It has been previously demonstrated that gentamicin exhibits time-dependent bactericidal activity.³³ To examine whether the time dependent killing is superior to a single high dose for in the short-term on PA01 biofilm, we designed a rapid drug clearance model of the in vivo process using a dialysis chamber system. We showed that challenging a mature biofilm with a sustained release of gentamicin from nanoparticles resulted in a significant reduction in P. aeruginosa CFU compared to free gentamicin. This finding suggests that controlled release of gentamicin nanoparticles may have increased efficacy over free gentamicin in vivo.

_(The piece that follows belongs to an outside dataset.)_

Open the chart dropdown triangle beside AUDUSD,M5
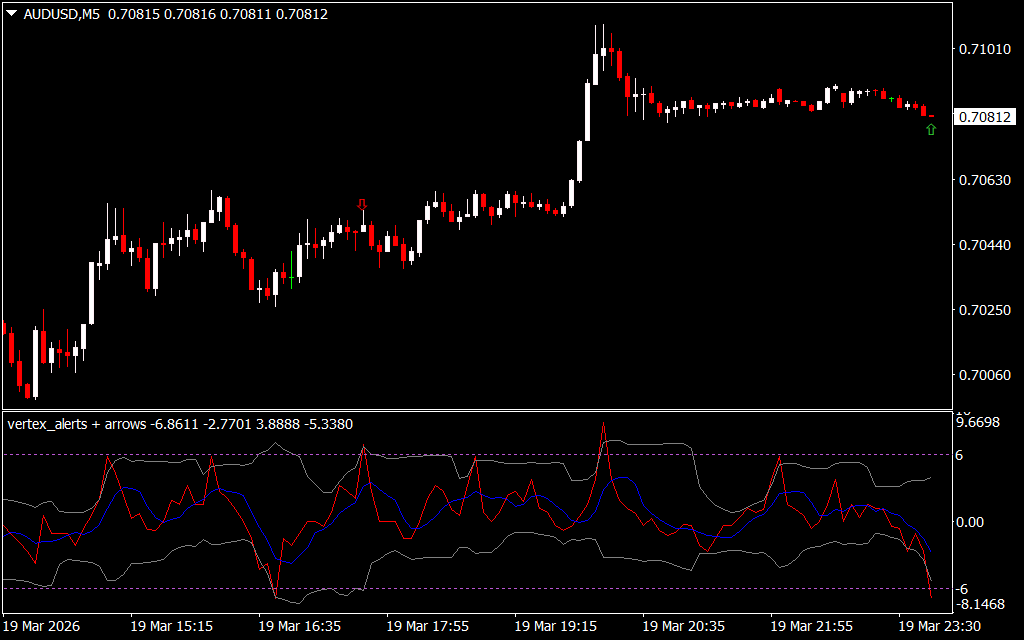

We then explored the application of gentamicin particles in vivo to clear systemic P. aeruginosa infection in mice, highlighting that although a dose of free drug was able to reduce infection after 24 hours, bacterial levels had returned to levels comparable to the saline-treated controls by 96 hours. However, when the animals were treated with an equal concentration of nanoparticle-entrapped drug, this protective effect was still observed after 96 hours. These findings were re-enforced by complementary reductions in the levels of the pro-inflammatory cytokine IL-6, decreased MPO activity, a surrogate marker of neutrophil activation, and reduced splenic enlargement. Collectively, this data clearly shows that PLGA nanoparticles loaded with gen-tamicin have improved activity over free gentamicin. The sustained release of antibiotic provided longer antimicrobial effectiveness towards P. aeruginosa infection.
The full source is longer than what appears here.